By Richard Louv
Parenting advice can go to extremes.
Regarding outdoor play, some experts sternly warn parents about all the dangers, real or assumed — from strangers to noxious weeds – lurking outside the front door. At the same time, parents sometimes find themselves shamed for their fear.
“With all of the talk about giving kids leverage and freedom from a very early age, you start to feel guilty when you help your kids,” writes guest blogger Michele Whitaker in Bethe Almeras’ terrific blog, The Grass Stain Guru. “I hate to admit it, but fear and anxiety are definitely factors,” Whitaker writes. It’s hard not to be consumed by that fear, given the horrendous reality of crimes against children. Yes, it’s true that the number of abductions and child murders has been decreasing in recent years, and our perception of danger is amplified by media hype. But parental fear is real. It should be respected and not dismissed.
Even with this fear, most of us want to make sure our children have as much independent play as possible, including play in the natural world, for their healthy development.
Some parents will be comfortable encouraging their kids to roam freely, but the truth is most won’t. So here are seven suggestions for ways to manage our fear, reduce risk, and still get our kids outside.
1. Take your kids outdoors. If we want our children or grandchildren to experience nature, we’ll need to be more proactive than parents of past generations. When my wife and I raised our boys, we certainly felt the fear, and they didn’t have the freedom to roam that we did. (That’s Kathy and Matthew Louv in the photo.) But our sons did experience nature — in the canyon behind our house, building their forts, digging their holes, sitting under a tree coated with butterflies, all within our eyesight. We took them hiking, and I took them fishing, often. And we tried to stay out of their way so they could explore on their own.

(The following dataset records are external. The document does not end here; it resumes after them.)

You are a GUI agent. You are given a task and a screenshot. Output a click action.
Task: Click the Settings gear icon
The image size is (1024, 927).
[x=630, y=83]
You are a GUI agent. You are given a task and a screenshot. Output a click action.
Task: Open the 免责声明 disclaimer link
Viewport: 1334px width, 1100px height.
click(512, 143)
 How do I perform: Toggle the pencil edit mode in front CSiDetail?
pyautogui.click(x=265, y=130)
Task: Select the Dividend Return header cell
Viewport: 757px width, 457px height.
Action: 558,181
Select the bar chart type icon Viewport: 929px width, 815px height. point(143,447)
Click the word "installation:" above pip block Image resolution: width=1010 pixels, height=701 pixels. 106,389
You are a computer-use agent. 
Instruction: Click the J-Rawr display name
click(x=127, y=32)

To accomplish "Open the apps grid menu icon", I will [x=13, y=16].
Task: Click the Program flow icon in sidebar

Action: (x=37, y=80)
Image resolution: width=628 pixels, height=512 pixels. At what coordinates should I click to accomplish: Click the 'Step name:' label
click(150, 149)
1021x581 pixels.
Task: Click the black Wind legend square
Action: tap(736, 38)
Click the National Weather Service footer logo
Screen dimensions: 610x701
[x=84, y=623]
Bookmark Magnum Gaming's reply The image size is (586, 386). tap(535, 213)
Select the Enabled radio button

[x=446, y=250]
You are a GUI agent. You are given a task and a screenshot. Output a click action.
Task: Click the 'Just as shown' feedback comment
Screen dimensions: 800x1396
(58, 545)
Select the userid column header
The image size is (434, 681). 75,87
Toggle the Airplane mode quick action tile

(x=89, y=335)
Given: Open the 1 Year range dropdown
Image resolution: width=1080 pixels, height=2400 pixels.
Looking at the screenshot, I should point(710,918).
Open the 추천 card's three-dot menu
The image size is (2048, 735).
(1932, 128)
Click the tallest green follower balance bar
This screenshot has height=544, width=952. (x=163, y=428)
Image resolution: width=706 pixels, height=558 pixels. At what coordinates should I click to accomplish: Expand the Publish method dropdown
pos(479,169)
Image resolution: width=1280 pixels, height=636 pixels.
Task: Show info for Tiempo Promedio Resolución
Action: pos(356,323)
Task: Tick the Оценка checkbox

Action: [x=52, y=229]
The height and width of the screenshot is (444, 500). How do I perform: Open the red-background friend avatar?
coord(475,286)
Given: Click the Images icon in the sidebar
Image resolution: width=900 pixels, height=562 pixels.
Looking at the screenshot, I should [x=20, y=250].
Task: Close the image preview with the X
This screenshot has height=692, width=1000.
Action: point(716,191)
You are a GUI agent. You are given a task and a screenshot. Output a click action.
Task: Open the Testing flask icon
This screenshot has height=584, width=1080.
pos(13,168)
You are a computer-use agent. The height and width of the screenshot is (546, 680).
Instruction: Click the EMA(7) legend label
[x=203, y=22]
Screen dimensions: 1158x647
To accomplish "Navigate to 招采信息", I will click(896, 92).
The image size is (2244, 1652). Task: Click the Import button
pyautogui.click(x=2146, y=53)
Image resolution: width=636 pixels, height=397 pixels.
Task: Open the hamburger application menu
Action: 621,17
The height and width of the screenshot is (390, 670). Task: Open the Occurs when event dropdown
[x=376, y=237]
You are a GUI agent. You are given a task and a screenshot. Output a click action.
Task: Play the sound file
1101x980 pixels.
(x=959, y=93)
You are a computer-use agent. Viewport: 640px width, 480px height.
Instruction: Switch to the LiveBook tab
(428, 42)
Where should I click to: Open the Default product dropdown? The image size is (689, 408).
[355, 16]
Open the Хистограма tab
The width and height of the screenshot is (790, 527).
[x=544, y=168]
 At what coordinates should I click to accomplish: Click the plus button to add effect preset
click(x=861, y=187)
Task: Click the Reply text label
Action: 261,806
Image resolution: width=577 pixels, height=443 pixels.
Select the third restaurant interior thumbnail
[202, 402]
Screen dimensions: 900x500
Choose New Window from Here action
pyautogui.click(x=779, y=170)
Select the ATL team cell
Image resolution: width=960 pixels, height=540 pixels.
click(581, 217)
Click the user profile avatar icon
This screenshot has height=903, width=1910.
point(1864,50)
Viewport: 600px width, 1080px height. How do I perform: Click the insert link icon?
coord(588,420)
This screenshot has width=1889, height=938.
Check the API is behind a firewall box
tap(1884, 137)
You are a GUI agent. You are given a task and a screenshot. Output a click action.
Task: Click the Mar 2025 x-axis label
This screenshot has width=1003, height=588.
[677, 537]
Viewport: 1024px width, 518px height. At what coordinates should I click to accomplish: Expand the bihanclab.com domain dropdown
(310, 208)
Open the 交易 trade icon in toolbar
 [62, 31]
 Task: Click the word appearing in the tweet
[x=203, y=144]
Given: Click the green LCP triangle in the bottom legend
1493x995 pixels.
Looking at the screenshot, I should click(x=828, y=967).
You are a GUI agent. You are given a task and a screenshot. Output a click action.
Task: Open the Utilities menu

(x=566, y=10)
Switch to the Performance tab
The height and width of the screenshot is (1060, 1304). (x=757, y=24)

2. Be a hummingbird parent. Whitaker suggests, “In the range from helicopter to neglect—I probably fall a bit more toward helicopter. In fact, I call myself a hummingbird parent. I tend to stay physically distant to let them explore and problem solve, but zoom in at moments when safety is an issue (which isn’t very often).” Notice that she isn’t hovering over her kids with nature flash cards. She stands back and makes space for independent nature play — albeit not as free as she experienced as a child, this play is important nonetheless.
3. Teach your child to watch for behaviors more than for strangers. That’s the advice of family psychologist John Rosemond. Telling a child to stay away from strangers is relatively ineffective. ‘Stranger’ is not a concept young children understand easily, he maintains. Instead, children ought to be taught to be on the lookout for specific threatening behaviors and situations. Also, get to know your neighbors. Create a play-watch group and ask fellow parents to sit on front stoops or porches or lawns several hours a week; that way, they are available at a distance as children play.
4. Create or join a family nature club. Nature Clubs for Families are beginning to catch on across the country; some have membership lists of over 400 families. The idea is that multiple families meet to go for a hike, garden together, or even do stream reclamation. We hear from family nature club leaders that when families get together, the kids tend to play more creatively — with other kids or independently — than during single family outings. C&NN’s Nature Clubs for Families offers a free downloadable guide on how to start your own.
5. Develop a walking/activity buddy system. Encourage kids to do nature activities together. It’s cheap and grassroots based, suggests Juliet Robertson, a nature play specialist in Scotland. If there were agreed times and routes then folk could meet up and walk together or bike together. Some young people are creating their own kids’ nature clubs.
6. Take back the trails. On C&NN’s online discussion group, which is a great place to talk with other parents and learn about the movement (Ken Finch of Green Hearts offers a good essay on this topic there, too), Patty Born Selly makes this suggestion for dealing with fear: The best thing we can do as a community is to take back our trails — slowly, over time, we will reach a tipping point of sorts. The more people are out there, using our parks, using our trails, enjoying our natural areas, the more our collective comfort with this sort of thing increases.
7. Get the safety information you need. Become familiar with good resources for safety tips in the outdoors, including those with information on how to guard against ticks. One such site is the Centers for Disease Control Web site. The Web site for the Audubon Society of Portland offers excellent general information on living with a variety of urban wildlife.
Does our fear often border on the irrational? Sure. But nobody said that parenting itself is completely rational. If it were, scientists would be raising our kids. In labs. With control groups.
Yes, there are risks outdoors (though not nearly as many as the news media would have us believe), but there are huge psychological, physical and spiritual risks in raising future generations under protective house arrest. Child obesity is just one of them. So, rather than giving in to those fears, we need to give our children the appropriate freedom they deserve. And we also have to come up with new, safe ways to get our young people and ourselves outdoors. Parents can’t do this alone. Communities and organizations need to help. But for families, these seven actions are a start.
I’ll close here with another bit of wisdom from Michele Whitaker: “Common sense needs to rule on this issue. Are helicopter parents bad for caring so deeply about their kids? Certainly not. Will their children be scarred for life? No. Should parents back off and let their kids take reasonable risks? Yes!”